== Segment start ==
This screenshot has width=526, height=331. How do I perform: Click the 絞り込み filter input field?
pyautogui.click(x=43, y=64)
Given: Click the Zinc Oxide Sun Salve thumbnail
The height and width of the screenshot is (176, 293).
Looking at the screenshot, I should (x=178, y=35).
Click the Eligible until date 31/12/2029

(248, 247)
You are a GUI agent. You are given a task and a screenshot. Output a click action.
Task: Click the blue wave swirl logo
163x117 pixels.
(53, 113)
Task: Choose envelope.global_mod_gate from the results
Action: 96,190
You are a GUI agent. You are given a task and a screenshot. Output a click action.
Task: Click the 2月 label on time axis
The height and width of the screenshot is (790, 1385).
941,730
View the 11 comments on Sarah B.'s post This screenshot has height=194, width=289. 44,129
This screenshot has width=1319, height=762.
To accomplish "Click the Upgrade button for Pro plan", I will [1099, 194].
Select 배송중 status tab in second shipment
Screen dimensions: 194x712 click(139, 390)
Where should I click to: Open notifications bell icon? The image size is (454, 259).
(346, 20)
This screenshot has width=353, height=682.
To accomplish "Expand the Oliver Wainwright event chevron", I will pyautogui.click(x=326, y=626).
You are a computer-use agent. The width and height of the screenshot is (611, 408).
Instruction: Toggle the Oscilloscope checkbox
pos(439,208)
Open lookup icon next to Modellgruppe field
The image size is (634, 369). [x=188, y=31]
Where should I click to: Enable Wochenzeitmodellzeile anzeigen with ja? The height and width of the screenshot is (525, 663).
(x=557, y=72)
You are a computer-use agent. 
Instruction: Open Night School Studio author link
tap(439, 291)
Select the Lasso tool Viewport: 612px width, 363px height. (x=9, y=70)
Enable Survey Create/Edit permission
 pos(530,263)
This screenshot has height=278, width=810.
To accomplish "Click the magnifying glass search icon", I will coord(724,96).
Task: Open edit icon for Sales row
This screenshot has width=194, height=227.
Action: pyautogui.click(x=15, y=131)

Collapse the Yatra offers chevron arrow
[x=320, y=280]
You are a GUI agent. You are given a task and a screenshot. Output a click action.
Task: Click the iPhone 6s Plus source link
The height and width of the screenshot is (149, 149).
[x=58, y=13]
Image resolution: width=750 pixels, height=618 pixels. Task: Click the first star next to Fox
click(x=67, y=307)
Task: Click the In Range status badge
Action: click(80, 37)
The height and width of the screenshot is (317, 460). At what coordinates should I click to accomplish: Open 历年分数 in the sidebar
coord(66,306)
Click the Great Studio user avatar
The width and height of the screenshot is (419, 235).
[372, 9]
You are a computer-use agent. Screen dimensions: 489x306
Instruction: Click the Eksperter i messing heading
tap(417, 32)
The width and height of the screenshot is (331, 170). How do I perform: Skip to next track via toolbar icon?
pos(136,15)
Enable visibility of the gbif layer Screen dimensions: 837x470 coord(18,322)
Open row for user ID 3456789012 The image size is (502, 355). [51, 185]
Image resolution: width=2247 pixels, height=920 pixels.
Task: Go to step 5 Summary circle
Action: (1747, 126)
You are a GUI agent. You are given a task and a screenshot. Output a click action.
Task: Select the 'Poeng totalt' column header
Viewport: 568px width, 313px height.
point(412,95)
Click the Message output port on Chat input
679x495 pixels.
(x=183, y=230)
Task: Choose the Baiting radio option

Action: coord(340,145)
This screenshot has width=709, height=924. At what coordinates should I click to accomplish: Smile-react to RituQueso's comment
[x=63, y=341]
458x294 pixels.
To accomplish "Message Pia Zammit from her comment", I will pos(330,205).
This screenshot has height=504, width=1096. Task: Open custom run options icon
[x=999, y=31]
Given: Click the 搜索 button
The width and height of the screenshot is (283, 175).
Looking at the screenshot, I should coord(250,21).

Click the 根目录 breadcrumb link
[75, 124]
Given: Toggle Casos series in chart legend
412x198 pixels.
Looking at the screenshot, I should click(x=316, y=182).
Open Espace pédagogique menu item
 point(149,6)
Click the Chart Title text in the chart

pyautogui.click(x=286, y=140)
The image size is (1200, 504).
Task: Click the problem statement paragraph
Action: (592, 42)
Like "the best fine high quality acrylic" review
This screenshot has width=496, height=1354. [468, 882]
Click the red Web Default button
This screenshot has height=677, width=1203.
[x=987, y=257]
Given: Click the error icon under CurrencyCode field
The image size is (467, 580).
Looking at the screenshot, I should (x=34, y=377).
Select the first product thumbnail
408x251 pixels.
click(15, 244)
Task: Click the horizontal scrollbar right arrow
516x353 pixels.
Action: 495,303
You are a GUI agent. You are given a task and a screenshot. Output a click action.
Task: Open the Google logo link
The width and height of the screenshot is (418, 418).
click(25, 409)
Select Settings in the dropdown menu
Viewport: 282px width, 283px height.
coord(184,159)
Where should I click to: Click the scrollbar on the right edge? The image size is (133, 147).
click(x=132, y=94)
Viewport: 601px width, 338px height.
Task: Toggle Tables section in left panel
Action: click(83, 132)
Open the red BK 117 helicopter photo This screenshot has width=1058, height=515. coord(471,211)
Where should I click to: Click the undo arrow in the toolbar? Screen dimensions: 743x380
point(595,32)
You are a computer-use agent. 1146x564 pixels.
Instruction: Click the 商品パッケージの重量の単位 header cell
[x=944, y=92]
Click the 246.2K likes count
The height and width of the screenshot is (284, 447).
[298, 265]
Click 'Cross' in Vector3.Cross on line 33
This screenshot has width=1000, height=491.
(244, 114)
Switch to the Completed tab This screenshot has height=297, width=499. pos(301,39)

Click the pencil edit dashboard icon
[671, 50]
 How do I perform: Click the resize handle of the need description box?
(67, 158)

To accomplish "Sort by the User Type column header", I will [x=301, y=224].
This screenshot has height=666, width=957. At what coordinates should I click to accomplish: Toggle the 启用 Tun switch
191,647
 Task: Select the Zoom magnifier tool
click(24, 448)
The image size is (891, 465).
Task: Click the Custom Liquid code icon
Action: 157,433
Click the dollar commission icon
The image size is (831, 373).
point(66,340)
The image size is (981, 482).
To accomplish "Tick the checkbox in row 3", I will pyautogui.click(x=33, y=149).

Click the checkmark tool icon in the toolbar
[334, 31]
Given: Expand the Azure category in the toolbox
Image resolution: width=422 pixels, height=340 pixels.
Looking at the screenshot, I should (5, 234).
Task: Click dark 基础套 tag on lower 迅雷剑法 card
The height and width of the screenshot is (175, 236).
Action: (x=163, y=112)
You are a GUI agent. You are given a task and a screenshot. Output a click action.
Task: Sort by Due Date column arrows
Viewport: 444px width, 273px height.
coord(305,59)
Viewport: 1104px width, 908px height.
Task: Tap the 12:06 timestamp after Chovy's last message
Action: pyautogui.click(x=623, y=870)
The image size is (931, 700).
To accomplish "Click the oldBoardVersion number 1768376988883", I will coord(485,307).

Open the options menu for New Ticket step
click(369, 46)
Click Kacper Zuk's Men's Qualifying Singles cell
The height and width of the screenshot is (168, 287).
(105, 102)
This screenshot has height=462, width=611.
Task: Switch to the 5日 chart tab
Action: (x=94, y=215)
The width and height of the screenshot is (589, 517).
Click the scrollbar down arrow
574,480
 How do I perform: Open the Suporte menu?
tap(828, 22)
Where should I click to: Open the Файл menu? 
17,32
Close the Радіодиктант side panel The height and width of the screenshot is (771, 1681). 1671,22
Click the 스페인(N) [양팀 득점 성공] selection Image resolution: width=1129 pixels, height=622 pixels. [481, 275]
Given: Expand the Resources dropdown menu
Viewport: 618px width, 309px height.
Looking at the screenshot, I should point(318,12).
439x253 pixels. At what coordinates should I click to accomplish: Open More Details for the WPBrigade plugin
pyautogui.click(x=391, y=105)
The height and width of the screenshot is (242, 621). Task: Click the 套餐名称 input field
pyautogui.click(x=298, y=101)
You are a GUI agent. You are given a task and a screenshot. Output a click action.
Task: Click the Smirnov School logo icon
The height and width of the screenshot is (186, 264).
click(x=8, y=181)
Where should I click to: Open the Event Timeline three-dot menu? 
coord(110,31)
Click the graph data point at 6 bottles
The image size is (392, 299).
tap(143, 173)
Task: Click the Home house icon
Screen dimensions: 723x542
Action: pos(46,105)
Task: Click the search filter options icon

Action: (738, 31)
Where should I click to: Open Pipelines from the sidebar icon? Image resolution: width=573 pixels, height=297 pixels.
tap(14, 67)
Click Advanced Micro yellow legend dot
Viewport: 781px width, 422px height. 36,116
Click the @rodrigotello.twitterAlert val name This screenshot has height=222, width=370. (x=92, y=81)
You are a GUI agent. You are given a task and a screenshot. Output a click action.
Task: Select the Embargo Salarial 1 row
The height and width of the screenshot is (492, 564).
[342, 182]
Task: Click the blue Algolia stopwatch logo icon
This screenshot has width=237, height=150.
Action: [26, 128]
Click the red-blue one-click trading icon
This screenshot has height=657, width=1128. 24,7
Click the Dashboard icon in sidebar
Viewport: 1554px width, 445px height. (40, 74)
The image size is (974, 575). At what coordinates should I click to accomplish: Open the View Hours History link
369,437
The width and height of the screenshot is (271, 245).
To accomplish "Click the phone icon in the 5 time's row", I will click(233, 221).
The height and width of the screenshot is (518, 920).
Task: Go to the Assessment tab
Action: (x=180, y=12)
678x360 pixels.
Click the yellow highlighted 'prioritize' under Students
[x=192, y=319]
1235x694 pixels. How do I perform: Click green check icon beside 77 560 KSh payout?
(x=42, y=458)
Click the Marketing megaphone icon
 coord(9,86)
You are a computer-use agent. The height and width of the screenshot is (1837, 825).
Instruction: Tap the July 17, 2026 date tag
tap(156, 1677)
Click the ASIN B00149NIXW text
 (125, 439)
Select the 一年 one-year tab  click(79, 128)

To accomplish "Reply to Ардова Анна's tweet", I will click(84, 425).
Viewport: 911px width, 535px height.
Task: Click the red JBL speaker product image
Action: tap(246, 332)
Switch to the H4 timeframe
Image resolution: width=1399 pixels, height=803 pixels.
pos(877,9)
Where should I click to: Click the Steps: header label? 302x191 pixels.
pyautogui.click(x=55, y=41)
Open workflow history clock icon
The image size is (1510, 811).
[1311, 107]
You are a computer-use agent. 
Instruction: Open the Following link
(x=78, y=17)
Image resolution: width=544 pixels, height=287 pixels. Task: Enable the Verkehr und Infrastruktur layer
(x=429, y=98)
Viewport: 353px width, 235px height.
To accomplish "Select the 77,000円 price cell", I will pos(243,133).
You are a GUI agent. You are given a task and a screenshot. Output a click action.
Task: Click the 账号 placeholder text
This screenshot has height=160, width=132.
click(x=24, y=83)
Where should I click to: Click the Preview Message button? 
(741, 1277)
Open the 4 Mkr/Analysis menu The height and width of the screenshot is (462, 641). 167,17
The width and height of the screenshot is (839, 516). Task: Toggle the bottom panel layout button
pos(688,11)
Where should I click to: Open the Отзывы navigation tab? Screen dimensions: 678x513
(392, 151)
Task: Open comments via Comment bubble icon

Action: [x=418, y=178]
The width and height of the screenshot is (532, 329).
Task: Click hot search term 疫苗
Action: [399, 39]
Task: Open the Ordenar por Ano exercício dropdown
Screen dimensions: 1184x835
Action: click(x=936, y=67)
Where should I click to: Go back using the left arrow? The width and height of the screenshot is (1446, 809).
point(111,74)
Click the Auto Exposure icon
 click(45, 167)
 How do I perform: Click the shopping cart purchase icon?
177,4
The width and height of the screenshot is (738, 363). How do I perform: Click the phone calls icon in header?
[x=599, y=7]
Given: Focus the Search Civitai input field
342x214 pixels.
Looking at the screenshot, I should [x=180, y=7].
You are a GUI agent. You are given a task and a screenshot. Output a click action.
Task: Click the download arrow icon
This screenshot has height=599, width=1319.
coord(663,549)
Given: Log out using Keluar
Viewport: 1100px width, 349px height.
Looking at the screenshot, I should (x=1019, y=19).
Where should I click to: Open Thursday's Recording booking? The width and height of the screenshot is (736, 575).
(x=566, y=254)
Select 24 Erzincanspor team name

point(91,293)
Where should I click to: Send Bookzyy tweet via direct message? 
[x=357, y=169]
== Segment end ==
The response should hold exactly the lines starting at the line with "How do I perform: Open the Suporte menu?" and ending at the line with "Close the Радіодиктант", and no other line of the material above.

 How do I perform: Open the Suporte menu?
tap(828, 22)
Where should I click to: Open the Файл menu? 
17,32
Close the Радіодиктант side panel The height and width of the screenshot is (771, 1681). 1671,22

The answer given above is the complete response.